Pierwsze cztery godziny minęły spokojnie. Po skończonej przerwie, podeszłam do baru po tacę z alkoholami. Kierując się do danego stolika zobaczyłam przy nim mojego  szantażystę i jeszcze innych dziwnych mężczyzn, który również mnie zauważyli. Na chwiejnych nogach podeszłam do nich.

- No, no no kochanie co cię tu do nas sprowadza. -powiedział nieznajomy mężczyzna uśmiechając się obrzydliwie.  

-P.... proszę o t...to państwa zamówienie. -zaczęłam się jąkać.

- No widzimy takie zmówienie to my możemy wsiąść. -mrowiąc to mężczyzna wyciągnął do mnie rękę, ale ochroniarz był pierwszy i zainterweniował.

- Przepraszam panów ale znacie zasadę. -powiedział stanowczym tonem, potężny mężczyzna.

- Ależ tak. -dalej nie słuchałam, tylko oddaliłam się od stolika i szłam w kierunku wyjścia.

- Oj przepraszam. -przeprosiłam mężczyznę na którego weszłam.

- Nina ? -podniosłam głowę i popatrzyłam na chłopaka.

- Jezu Krzysiek ?! Co ty tu robisz?  -zapytałam przestraszona.

- Co ja tu robię a co ty tu robisz jeszcze w taki stroju ? -nie wiedziałam co mam zrobić więc po prostu odwróciłam się i uciekłam. Chłopak próbował mnie dogonić ale zgubiłam go w tłumie ludzi. 

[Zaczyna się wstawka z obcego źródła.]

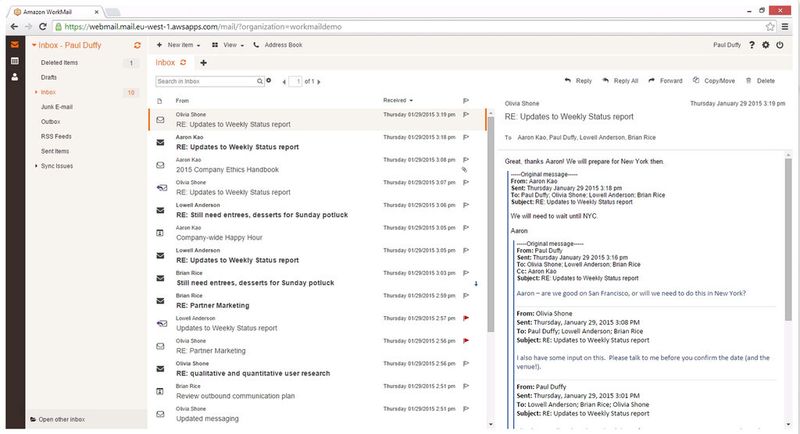Toggle flag on 2015 Company Ethics Handbook email
This screenshot has height=434, width=800.
pos(466,158)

Gdy byłam już na zewnątrz jakaś osoba przygniotła mnie swoim ciałem do zimnej ściany.

-No śliczna teraz to na pewno zaliczyłaś kilku, co ? Przyznaj się ? -powiedział szantażujący mnie mężczyzna-  Aż tak bardzo zależy ci na tym długu ? Dzięki mnie miałabyś go z głowy. -przybliżył się do mnie coraz bliżej.

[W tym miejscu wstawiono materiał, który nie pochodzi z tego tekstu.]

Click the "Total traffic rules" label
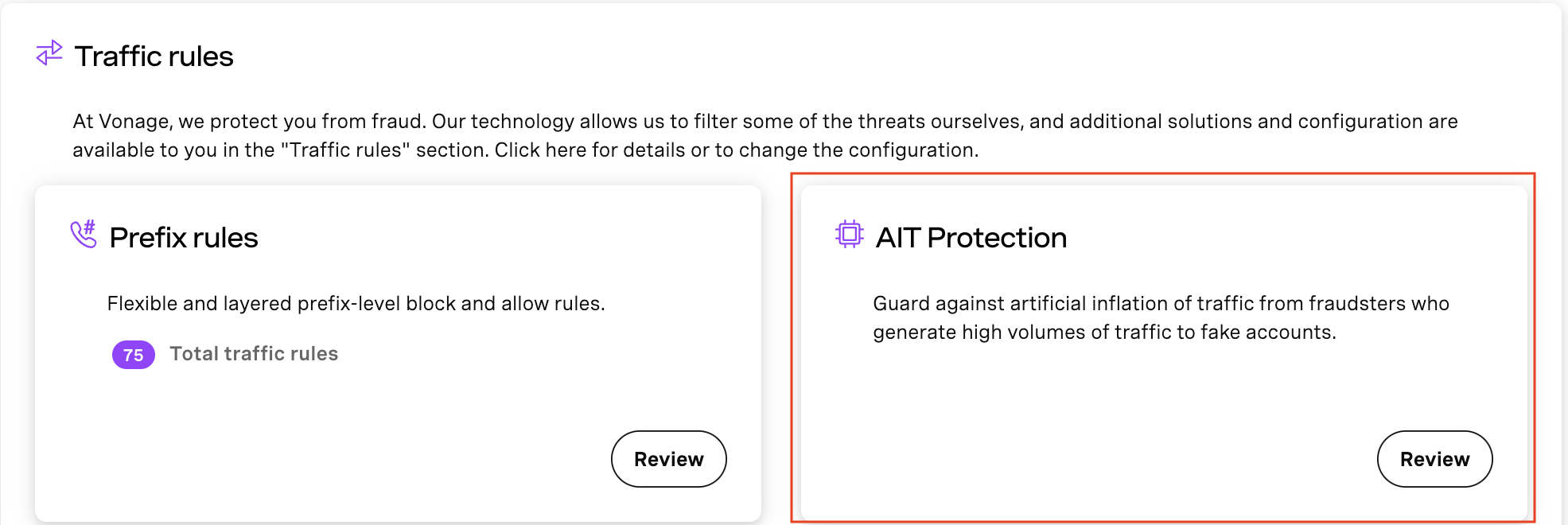 click(253, 354)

-Nina ? -zapytał smutny męski głos.

- Krzysiek ? 

- Oj kochanie zobacz przyłapał nas ? -powiedział szantażysta z udawanym ironicznym uśmiechem i przytulając się do mnie coraz to bliżej kładąc ręce na moim ciele.

Krzysiek widząc to całe przedstawienie, miał coraz bardziej smutny wyraz twarzy. Po chwili odwrócił się i odszedł. Próbowałam oswobodzić się od łap obrzydliwego mężczyzny po dłuższej chwili udało mi się i pobiegłam za Krzyśkiem.

- Krzysiu proszę poczekaj. -błagałam, próbując go dogonić- Wszytko ci wytłumaczę. To nie tak jak myślisz. -w tym momencie się zatrzymał.

- A co tu jest do wyjaśnienia. Obściskiwałaś się z jakimś facetem. Na dodatek tu pracujesz i jesteś tak ubrana. No powiedz jak to wygląda z innego strony. -mówiąc to był wściekły.

 - To nie tak. Ja.....

 - Co ty ?! Co ?! -zaczął krzyczeć. Po chwili ciszy powiedział- Naprawdę myślałem że jesteś inna niż reszta dziewczyny ale widzę, że nie. Za bardzo się w to zaangażował w przeciwieństwie do ciebie. -znów posmutniał, odwrócił się i odszedł.